Zentral for ~Observability~ ~Governance~ Compliance

You’ve watched my MDOYVR presentation, but instead of being able to draw an owl, you’re concerned about standing up an osquery query distribution stack in production (unfortunately not what we’ll cover in this post, sorry!) and actually doing the job of visualizing the data.

‘Observability’ and ‘governance’ are my favorite buzzwords of late, because the Reporting Structure Above incentivizes us Client Platform Engineers to display the slog of busywork we ship when preparing for being audited as it immediately turns into proof of a compliant state – in being rigorous, we mix in things that prove we’re doing our actual job, and the org validates that every effort is proven to be worthwhile or dashboards wouldn’t need to be looked at. I won’t spend too many characters on ‘feelings’ about this whole CIS thing, I think I got enough of that out of my system, so in this post we’ll elaborate on the client and server and the data moving parts of actually shipping those checks.

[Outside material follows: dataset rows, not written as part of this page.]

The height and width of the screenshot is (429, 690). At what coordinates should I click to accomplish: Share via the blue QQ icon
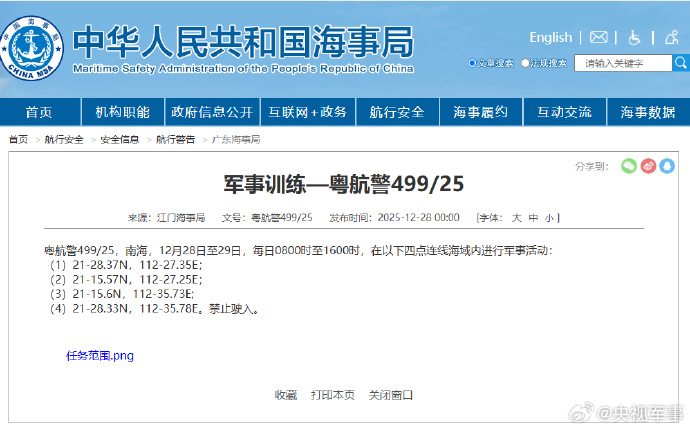(667, 166)
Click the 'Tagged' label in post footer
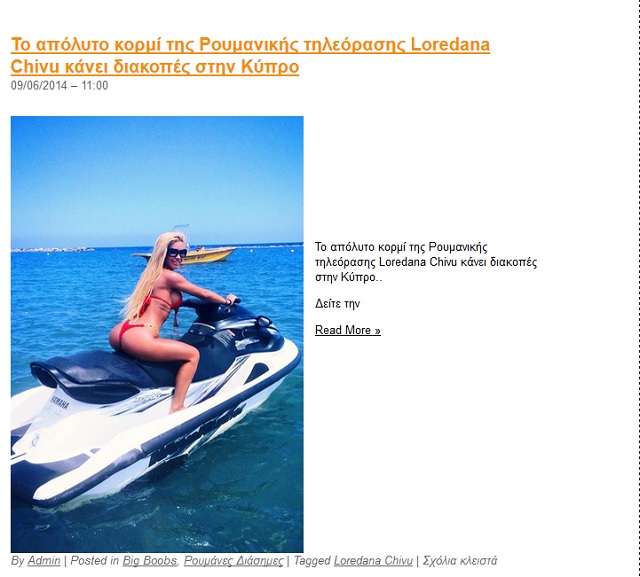Image resolution: width=640 pixels, height=577 pixels. (x=312, y=561)
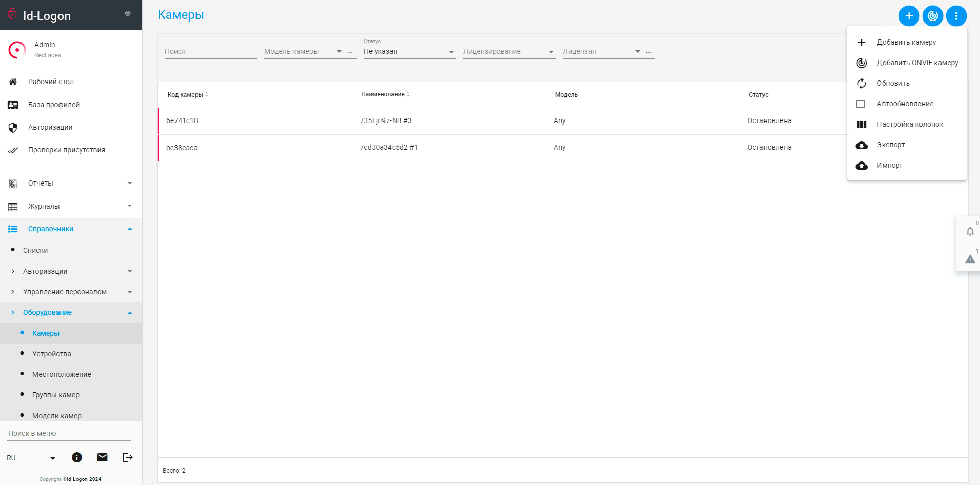Open the three-dot more options button
The image size is (980, 485).
tap(956, 16)
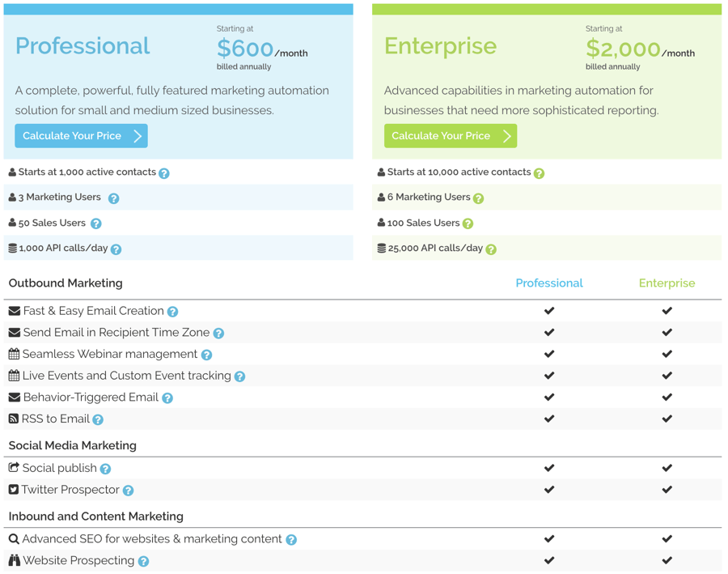Show help for 25,000 API calls/day
The width and height of the screenshot is (728, 574).
(491, 249)
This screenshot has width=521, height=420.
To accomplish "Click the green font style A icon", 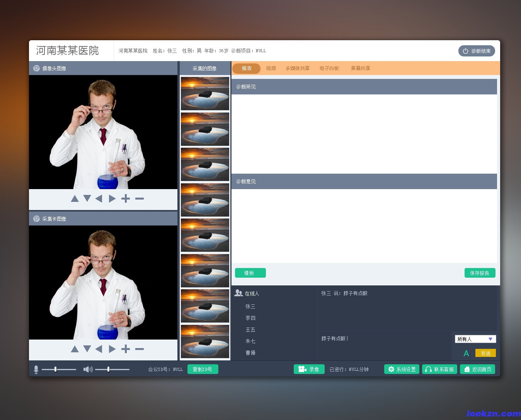I will pos(466,353).
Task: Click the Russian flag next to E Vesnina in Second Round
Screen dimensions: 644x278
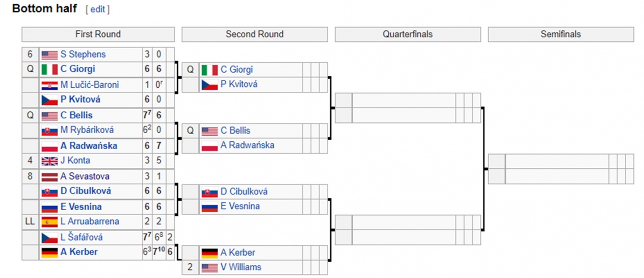Action: (210, 207)
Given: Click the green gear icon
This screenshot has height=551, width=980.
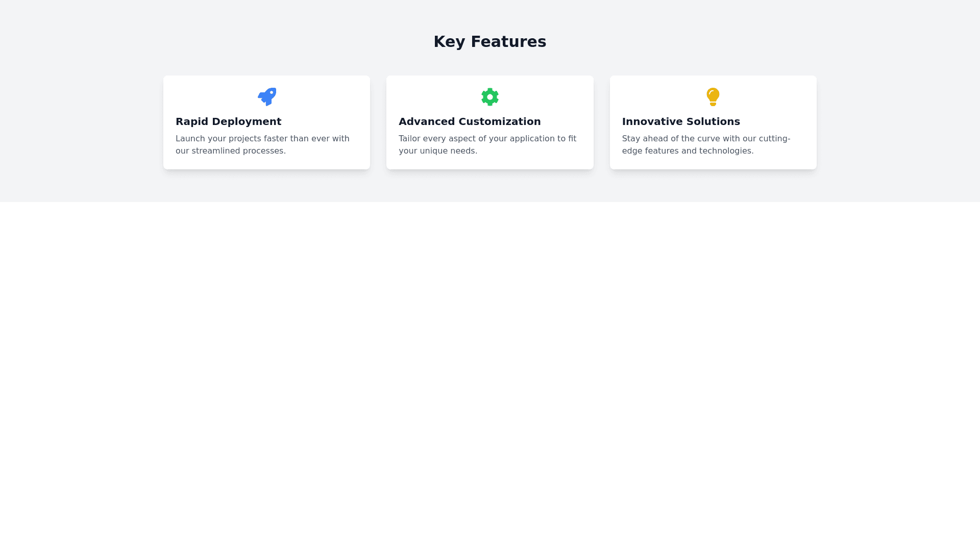Looking at the screenshot, I should tap(490, 96).
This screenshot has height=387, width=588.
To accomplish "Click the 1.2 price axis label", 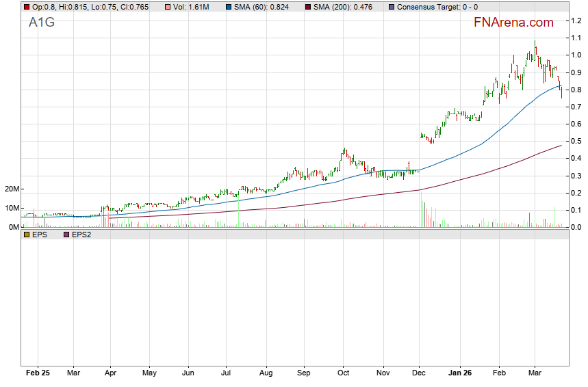I will pos(576,21).
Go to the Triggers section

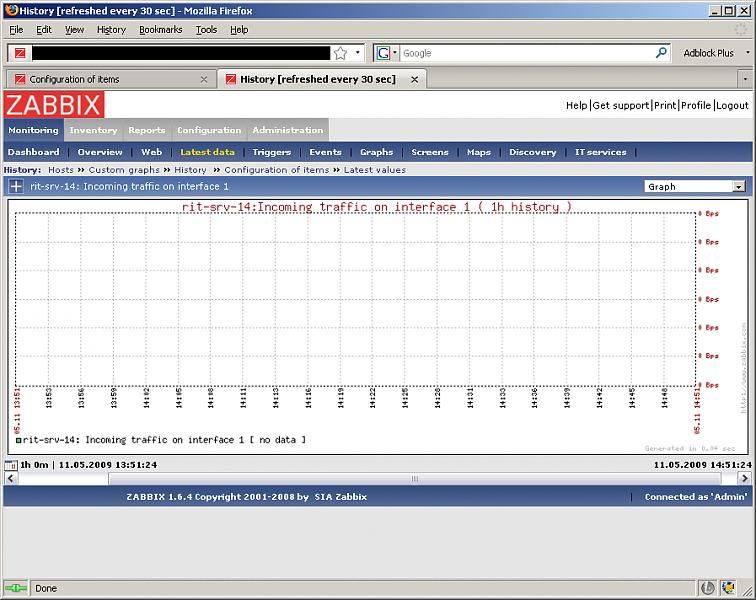[x=271, y=152]
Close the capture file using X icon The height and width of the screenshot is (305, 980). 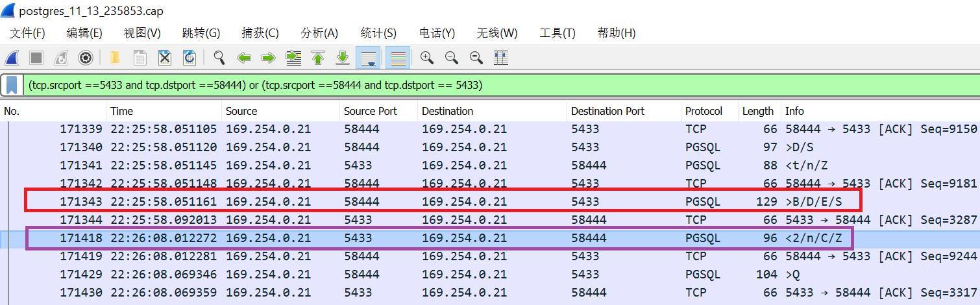click(165, 58)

As we use Zentral to get the job done, it’s what I’ll be referencing a bunch in this post. Bundling Grafana/Prometheus/OpenSearch behind its osquery service gave us flexible options at an enterprise scale, but that’s admittedly a lot of stack if you’re looking at setting up the ~dozen or so core moving parts (our Terraform apply is ~250 AWS resources between all the alarms and backups and secure infra configs and tweaks and customizations we’ve built up).

Unfortunately if you were hoping for a clean shot where you wouldn’t need to be a subject matter expert on various parts of the systems you need to audit AND the osquery servers moving parts… ur in teh rong biz/are perhaps in need of reminding what that ‘engineer’ part refers to when the whole world has done gone SRE/DevOps-y for a while now. Fortunately, we’re all lucky to be in the biz with flexible, rock-solid tools like Zentral and the open source communities helping smooth over the rough spots that undoubtedly occur with the various agents that can send data through it. Even our relatively lean team got a long way towards telling a good story in graphs (lies, damn lies, statistics, etc.)… at least until the delayed and new/future tech debt comes a callin’ 😅.

Zooming back in on the examples referenced in my presentation, jmespath and osquery are the two formats you can write ‘compliance check’s in. The ‘pass/fail’ data for these can then be surfaced as ‘filters’ a.k.a. widgets on the Zentral inventory view. You can even include a collection of them at a RESTful URL to easily point folks at. But… Zentral has a GUI only a developer could love 😅 – just as vital to the dependability of the backend (by leveraging cloud-primitives like subscriptions and message queues), and frontend (via ‘stores’ like open/elasticsearch/splunk/datadog/snowflake…) that accompanying Prometheus and Grafana stack I referred to lets us tap into and slice and dice the data for even easier consumption – which folks usually need logging infra and vendor-specific specialization to get at.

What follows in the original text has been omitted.